I looked up some advice I put together for an incredible woman who asked me my thoughts on balancing motherhood and the Air Force as she contemplated starting her own family. Here is the first part of what I sent her...please chime in with your comments on things you would add.
- Know that you will always be tired and that 2 large travel mugs of coffee are the only way to remain awake for the rest of the duty day (for me…you might be a super hero).
- Know that you will learn to balance the family calendar and the stock of supplies in the fridge better than any loggie the AF has produced (and have all local take out places on speed dial).

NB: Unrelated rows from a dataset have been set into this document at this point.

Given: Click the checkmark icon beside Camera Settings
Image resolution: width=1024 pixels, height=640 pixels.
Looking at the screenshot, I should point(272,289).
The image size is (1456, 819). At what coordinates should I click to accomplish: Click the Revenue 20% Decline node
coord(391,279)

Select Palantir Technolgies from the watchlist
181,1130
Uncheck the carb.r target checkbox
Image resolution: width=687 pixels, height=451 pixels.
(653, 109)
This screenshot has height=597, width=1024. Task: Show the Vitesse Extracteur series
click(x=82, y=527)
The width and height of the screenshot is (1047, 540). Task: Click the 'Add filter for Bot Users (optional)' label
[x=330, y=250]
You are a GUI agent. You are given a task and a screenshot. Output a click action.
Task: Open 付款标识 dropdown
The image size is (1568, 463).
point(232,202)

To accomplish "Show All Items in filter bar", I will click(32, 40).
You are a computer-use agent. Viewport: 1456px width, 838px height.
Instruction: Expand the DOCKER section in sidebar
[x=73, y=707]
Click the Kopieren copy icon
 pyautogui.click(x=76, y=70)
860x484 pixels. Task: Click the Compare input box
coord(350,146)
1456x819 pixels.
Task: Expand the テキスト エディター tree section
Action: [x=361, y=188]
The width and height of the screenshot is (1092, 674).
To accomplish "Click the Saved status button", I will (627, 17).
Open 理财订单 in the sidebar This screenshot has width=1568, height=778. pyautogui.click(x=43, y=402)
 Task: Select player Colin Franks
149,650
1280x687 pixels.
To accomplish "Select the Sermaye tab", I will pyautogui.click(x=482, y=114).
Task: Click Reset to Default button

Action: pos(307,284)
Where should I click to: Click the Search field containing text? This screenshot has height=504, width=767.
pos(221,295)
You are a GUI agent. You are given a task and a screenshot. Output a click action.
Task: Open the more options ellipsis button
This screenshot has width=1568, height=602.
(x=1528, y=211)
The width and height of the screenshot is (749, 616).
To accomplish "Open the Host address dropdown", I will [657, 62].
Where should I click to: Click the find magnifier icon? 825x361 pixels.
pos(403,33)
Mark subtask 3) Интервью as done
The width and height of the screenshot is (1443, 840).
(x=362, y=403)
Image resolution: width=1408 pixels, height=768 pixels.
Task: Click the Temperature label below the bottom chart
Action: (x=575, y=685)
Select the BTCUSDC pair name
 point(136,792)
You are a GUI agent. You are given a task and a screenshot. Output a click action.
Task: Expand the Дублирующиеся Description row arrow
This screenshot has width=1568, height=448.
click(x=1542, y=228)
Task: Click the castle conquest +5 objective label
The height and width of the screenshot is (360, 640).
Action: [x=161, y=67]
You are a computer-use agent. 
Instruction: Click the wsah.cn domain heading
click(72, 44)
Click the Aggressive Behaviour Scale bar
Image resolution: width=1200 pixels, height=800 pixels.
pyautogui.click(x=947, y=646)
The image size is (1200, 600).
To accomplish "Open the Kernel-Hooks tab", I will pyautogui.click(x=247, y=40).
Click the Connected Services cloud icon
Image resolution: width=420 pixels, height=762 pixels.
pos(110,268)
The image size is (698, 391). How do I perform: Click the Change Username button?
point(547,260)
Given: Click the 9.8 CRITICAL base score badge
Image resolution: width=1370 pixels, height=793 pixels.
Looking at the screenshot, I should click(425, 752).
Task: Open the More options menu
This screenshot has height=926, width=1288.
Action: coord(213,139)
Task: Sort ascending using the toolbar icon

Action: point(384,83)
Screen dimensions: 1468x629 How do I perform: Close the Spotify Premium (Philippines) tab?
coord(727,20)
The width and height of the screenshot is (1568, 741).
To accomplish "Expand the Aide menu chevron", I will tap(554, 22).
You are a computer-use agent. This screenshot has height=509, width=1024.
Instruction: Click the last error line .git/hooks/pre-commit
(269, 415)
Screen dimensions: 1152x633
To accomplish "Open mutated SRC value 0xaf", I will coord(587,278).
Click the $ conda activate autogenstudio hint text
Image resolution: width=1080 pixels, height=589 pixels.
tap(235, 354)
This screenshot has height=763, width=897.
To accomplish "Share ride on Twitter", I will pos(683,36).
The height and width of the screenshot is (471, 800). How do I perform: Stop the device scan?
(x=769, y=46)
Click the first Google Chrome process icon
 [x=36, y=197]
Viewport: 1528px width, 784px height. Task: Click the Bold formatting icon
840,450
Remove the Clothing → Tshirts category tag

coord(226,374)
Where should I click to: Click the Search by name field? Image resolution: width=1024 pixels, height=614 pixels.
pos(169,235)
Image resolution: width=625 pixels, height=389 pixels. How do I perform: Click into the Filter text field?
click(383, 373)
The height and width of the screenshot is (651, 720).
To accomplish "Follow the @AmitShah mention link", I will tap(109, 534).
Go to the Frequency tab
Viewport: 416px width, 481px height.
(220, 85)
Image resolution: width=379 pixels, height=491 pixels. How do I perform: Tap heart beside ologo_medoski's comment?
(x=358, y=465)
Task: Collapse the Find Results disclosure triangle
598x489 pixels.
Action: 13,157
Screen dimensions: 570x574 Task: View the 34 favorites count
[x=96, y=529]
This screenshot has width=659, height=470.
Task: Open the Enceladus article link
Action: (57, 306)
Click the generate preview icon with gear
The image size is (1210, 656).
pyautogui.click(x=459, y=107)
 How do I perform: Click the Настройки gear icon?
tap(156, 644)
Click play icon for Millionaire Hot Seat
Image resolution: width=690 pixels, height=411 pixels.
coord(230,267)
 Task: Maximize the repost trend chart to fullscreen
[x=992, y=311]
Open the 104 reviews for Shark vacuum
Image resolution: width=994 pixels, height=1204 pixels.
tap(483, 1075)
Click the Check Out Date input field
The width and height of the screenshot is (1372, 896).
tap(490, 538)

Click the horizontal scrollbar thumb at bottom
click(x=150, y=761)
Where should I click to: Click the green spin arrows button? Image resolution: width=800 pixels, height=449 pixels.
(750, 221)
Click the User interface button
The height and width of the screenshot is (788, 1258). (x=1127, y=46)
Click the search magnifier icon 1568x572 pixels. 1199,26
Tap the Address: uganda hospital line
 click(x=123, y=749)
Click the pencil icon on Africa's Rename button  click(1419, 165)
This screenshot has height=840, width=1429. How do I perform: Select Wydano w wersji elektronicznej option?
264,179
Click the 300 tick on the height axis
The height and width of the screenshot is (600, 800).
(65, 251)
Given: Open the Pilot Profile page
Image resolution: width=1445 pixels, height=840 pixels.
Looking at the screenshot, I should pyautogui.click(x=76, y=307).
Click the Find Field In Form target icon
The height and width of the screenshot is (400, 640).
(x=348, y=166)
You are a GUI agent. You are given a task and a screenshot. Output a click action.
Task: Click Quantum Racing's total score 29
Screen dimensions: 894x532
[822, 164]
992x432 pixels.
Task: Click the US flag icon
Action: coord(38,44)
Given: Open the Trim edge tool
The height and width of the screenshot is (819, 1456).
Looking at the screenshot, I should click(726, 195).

- Know that there is no shame in dressing your self and your children straight out of the load of clothes in the dryer (and there are benefits to not having to choose what to wear to work).
- Know that managing your family through all of its challenges will teach you far more about how to be an outstanding officer than any amount of PME reading. Brief the wing commander after staying awake with a strep throat victim? Travel across country with a daughter with the worst case of poison ivy ever seen? Travel solo with two kids on a transatlantic flight, meeting your Mom in Virginia so you can go to a conference while your spouse is deployed? Billy Mitchell would have fallen like a house of cards.
- Know that you will have to spend time away from your spouse (so what’s new?) and your kids and really, on balance, it’s good for everyone—it makes time together that much sweeter and I promise they won’t become future derelicts (not even your spouse).
- Know that good enough will have to be good enough and perfection is your enemy. My daughter had the terrible twos in spades, I was very, very pregnant with my son and my husband was deployed, and all I could think was, “Good Lord, what have I gotten myself in to.” Did I mention it was one of the hottest Augusts in history? We had sandwiches for dinner at the pool like every night for 3 weeks.
- Know that having your child say, “You look nice Mommy” when you are squeezed into your service dress--trying to remove the random dog hairs and making sure the flipping badges are lined up--is one of the sweetest compliments you can ever hear.